- Source passage -
= Beginning of Section =
We rented a third-floor apartment in West Springfield with only a space heater for heat which worried John’s mother, but it had a claw foot tub which I loved. No shower. The kitchen was huge but had a sloping ceiling that made most of the space unusable. That was okay. We only had a card table and two chairs to fill it.
Our landlord lived downstairs. When I handed his wife the rent check, she was friendly, but there was no space to get to know her before one of her pre-school kids yelled, “Mommy.”
The woman on the first floor looked my age, but whenever I said hi, she was too busy watching her little boys ride their Big Wheels to carry on a conversation.
Oh, how I missed, Gretchen, my college roommate.
One night, John and I walked to a neighborhood bar to play pool. It was nothing like the college bar where we met. The downstairs was dimly lit and almost empty save a few disheveled gents on barstools. John and I stepped up a level to a small table under florescent lights. I was no match for his skill, and there was nobody else to challenge him. I couldn’t wait to walk the few blocks home. The place reeked of cigarettes, stale beer, and loneliness.
It was New Year’s Eve by the time we were invited to our first party. The invitation was technically for John to a kind of neighborhood reunion with childhood friends. We took the Peter Pan bus to Northampton and walked past Smith College. The sky was star studded, no moon. A thin layer of snow scrunched under our boots. Our warm breath clouded the silence.
I followed John up icy steps. “Whose apartment is this again?”
John rang the bell. “Davey O’Shea’s.” We could hear music from the porch. “He’s in a band.” The door opened. A guy with long brown curls put his acoustic guitar aside and grabbed John in a bear hug.
“Johnny, long time no see. Glad you could make it, man.” He reached to pump my hand. “Welcome.” Then back to John. “The whole crowd is here. Mingle, mingle. There’s food in the dining room and beer in the fridge.”
The house was crowded and smelled like pot. Every surface was sat on, windowsills, coffee tables, sofas, chairs, stairs, the floor. We wound through the kitchen, and I grabbed my first Molson’s.
“Great to see you, Johnny!” was the chorus as we made our way through the crush of long-lost friends and acquaintances, and everyone offered a personal update.
Evie, a tall, brunette in black polyester pantsuit told us she’d graduated Brown and was currently at Harvard Medical School. John whispered as we passed, “Showed me her underpants in third grade.”
= End of Section =
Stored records
= Beginning of Section =
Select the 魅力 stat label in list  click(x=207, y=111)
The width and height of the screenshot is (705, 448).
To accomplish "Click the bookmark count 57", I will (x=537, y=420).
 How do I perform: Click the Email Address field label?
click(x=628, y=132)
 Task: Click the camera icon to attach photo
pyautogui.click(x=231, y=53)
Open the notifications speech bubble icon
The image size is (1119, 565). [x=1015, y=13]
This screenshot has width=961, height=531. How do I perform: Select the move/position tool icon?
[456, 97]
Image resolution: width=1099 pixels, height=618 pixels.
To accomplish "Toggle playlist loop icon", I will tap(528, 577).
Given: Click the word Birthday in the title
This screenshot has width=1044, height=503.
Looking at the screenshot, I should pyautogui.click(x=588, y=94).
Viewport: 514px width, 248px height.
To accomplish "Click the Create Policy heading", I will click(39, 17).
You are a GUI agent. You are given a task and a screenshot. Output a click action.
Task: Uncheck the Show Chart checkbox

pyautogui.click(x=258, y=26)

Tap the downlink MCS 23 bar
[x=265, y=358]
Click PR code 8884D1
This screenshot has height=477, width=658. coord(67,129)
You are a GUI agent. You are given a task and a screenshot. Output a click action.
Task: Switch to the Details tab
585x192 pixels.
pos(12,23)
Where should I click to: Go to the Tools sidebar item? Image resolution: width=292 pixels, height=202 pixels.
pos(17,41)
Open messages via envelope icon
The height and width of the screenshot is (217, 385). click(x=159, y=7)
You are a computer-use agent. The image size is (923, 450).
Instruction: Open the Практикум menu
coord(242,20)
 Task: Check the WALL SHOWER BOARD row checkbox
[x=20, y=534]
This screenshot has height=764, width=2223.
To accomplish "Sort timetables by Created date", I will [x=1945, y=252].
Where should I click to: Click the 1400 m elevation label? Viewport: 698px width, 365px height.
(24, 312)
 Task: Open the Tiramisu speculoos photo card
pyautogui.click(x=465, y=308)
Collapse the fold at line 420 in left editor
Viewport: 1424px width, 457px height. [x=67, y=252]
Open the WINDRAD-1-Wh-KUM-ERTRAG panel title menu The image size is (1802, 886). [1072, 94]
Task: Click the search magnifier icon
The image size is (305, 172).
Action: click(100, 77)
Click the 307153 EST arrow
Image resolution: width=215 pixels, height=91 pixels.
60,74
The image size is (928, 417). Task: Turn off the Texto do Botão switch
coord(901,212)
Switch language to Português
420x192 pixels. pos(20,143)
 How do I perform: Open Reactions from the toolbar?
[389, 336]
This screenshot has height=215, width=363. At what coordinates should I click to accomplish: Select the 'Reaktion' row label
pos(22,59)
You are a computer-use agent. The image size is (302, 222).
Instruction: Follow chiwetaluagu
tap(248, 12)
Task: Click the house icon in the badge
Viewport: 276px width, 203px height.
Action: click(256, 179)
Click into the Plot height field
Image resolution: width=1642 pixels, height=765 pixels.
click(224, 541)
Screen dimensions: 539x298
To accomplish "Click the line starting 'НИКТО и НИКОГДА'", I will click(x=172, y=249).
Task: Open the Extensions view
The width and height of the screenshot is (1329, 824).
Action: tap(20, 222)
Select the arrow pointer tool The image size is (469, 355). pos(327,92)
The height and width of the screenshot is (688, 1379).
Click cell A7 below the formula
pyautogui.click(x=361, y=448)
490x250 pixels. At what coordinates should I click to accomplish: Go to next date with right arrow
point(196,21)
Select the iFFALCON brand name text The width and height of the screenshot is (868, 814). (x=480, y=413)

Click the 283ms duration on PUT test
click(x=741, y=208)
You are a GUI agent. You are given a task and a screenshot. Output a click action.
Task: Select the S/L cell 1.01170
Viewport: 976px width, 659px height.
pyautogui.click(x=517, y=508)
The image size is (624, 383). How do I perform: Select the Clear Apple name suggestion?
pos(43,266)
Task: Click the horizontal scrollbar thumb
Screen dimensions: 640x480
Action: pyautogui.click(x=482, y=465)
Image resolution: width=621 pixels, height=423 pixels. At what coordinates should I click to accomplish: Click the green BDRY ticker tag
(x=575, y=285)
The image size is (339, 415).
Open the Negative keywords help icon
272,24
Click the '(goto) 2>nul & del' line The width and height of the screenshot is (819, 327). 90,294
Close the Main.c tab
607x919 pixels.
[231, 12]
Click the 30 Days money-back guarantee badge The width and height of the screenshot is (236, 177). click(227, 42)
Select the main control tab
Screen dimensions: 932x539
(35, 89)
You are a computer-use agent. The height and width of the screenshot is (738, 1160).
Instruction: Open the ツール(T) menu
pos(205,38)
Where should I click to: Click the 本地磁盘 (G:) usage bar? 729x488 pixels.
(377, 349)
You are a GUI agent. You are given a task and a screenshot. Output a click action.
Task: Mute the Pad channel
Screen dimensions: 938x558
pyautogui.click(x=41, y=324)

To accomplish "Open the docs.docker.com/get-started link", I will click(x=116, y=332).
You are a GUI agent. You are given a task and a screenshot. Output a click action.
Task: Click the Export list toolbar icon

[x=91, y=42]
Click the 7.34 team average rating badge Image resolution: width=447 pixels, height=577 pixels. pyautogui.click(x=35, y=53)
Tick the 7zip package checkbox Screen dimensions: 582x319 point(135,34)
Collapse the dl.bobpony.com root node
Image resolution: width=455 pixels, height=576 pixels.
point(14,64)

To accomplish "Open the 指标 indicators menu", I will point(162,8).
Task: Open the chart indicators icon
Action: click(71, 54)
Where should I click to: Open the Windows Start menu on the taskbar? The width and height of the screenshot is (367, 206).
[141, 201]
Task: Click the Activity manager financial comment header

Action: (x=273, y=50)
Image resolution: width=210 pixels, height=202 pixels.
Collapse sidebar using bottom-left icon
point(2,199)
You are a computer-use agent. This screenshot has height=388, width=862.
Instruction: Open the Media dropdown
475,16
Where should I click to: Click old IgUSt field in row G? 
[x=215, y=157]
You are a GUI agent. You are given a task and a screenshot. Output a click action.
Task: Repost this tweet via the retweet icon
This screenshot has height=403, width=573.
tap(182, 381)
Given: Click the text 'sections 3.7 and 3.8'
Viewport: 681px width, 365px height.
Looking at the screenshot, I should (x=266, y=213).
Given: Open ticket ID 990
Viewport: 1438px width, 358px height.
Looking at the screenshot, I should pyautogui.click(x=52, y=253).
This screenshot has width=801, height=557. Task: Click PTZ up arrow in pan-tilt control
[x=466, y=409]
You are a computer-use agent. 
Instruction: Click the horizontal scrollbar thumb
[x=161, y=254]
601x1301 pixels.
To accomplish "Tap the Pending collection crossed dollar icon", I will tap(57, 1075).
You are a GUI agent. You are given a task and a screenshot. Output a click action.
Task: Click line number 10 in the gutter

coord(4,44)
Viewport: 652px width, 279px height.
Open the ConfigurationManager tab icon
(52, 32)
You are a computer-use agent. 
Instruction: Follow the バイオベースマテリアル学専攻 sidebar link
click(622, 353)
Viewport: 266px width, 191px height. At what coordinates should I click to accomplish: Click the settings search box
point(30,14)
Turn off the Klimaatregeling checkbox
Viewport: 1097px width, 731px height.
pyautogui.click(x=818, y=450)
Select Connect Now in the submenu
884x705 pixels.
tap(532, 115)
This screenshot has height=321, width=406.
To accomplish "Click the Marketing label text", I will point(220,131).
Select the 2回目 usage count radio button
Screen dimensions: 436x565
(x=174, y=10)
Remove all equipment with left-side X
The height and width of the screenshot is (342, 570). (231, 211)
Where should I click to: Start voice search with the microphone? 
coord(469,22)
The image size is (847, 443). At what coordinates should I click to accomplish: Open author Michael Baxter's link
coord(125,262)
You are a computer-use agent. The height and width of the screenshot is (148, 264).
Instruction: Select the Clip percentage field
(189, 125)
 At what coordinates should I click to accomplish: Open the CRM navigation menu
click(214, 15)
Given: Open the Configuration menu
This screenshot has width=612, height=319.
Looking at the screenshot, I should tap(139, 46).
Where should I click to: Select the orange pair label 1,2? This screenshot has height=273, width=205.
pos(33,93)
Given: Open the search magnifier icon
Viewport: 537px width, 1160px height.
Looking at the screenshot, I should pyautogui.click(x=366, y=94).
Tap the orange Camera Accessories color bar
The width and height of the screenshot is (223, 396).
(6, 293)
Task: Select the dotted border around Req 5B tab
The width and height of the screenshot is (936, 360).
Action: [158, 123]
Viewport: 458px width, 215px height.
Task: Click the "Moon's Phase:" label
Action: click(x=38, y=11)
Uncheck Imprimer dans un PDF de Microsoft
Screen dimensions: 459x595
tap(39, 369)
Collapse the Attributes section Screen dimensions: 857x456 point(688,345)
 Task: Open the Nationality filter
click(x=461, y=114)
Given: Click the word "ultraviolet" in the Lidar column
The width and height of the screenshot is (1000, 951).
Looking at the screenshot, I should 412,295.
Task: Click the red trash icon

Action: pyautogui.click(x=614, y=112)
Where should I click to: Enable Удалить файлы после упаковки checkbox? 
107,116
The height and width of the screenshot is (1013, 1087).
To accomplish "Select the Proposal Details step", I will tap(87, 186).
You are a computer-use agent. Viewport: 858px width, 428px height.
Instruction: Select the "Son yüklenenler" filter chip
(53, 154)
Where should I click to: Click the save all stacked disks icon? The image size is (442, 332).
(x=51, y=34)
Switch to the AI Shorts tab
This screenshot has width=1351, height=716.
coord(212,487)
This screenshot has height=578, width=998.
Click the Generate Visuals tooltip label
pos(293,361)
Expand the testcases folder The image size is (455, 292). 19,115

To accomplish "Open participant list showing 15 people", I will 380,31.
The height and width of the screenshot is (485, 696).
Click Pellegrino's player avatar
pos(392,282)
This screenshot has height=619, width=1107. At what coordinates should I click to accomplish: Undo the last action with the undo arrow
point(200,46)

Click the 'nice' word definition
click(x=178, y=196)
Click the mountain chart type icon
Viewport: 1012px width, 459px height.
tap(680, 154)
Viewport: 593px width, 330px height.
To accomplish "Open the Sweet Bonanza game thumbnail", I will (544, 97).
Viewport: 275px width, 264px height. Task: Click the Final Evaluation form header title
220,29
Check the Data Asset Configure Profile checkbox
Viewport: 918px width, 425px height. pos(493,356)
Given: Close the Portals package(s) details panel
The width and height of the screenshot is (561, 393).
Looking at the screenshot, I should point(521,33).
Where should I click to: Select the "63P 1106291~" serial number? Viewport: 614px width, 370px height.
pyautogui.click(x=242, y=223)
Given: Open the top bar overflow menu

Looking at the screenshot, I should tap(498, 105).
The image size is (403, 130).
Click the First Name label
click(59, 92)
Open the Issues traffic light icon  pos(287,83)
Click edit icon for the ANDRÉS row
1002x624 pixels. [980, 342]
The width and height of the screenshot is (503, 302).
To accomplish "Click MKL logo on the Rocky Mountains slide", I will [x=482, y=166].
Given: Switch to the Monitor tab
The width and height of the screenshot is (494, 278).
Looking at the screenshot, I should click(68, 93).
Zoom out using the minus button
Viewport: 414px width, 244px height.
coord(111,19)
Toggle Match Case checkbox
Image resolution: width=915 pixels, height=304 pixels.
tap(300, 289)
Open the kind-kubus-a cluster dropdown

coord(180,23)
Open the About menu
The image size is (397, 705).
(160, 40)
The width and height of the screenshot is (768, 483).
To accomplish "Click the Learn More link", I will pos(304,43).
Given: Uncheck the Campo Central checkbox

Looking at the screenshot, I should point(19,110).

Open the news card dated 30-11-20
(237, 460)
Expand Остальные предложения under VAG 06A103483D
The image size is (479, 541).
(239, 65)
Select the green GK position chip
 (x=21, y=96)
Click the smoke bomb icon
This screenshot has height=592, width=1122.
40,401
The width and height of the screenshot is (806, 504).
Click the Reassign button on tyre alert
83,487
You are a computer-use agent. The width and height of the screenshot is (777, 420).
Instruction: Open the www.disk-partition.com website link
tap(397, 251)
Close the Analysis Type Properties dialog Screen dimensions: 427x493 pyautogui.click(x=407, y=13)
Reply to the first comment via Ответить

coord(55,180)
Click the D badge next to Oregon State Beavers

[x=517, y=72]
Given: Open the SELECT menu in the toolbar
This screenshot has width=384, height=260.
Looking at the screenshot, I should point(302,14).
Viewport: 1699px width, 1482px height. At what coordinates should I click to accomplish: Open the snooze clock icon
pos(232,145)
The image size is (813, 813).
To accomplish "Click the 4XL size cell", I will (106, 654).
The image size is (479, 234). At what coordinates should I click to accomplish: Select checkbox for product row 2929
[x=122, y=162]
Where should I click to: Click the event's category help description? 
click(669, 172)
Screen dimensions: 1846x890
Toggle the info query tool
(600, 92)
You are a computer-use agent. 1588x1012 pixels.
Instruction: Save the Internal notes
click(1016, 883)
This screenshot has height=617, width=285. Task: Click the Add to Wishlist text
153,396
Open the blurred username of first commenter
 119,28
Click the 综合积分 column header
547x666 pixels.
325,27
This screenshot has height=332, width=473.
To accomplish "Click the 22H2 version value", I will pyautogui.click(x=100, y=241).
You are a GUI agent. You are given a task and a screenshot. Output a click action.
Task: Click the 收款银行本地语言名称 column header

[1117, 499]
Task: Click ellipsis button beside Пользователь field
= End of Section =
- Complete the following -
A - Decide whether each statement agrees with the passage about the West Springfield apartment and the New Year's Eve party, answering yes or no and quoting the words of the passage that settle it: (i) the apartment had a shower; (ii) the couple rode a bus to Northampton; (iii) the neighborhood bar was almost empty.
B - Carry on the passage about the West Springfield apartment and the New Year's Eve party, starting right after its last sentence.
The records were drawn from a separate source.

- Answers for the tasks -
A -
(i) No: "No shower."
(ii) Yes: "We took the Peter Pan bus to Northampton"
(iii) Yes: "almost empty save a few disheveled gents on barstools"

B -
Rob, a stocky guy in chinos and a blue button-down shirt, told us he graduated University of Penn and was currently in the psychology PHD program at Ohio Wesleyan. John whispered, “Not allowed to ride his bike to elementary school or sled down Clarke’s hill.”
Griswold, a tall redhead told us he was at Western New England law school. John whispered, “Hucked a chunk of ice at me from the top of the playground snowbank and broke my nose. His dad, also a lawyer, sent lots of presents.”
Everyone I met that evening gave a kind of curriculum vitae without being asked. I guess it made an impression because thank God, no one was interested in me. What would I have said if someone asked, and what do you do? What were the euphemisms for I’m a dime-a-dozen English major shacking up with John in an attic tenement, paid minimum wage at a bookstore, and friendless? And what would John’s whisper have been? Picked her up in a college bar?
After midnight, and more Molsons, I lost track of John and sat on a love seat in the foyer next to a girl with long blonde hair and tortoise shell glasses. She offered no preemptive CV. Instead, she listened as I confessed what it was to be out of college with no clue, no plans, no peers. She patted my shoulder and said, “You sound so lonesome.”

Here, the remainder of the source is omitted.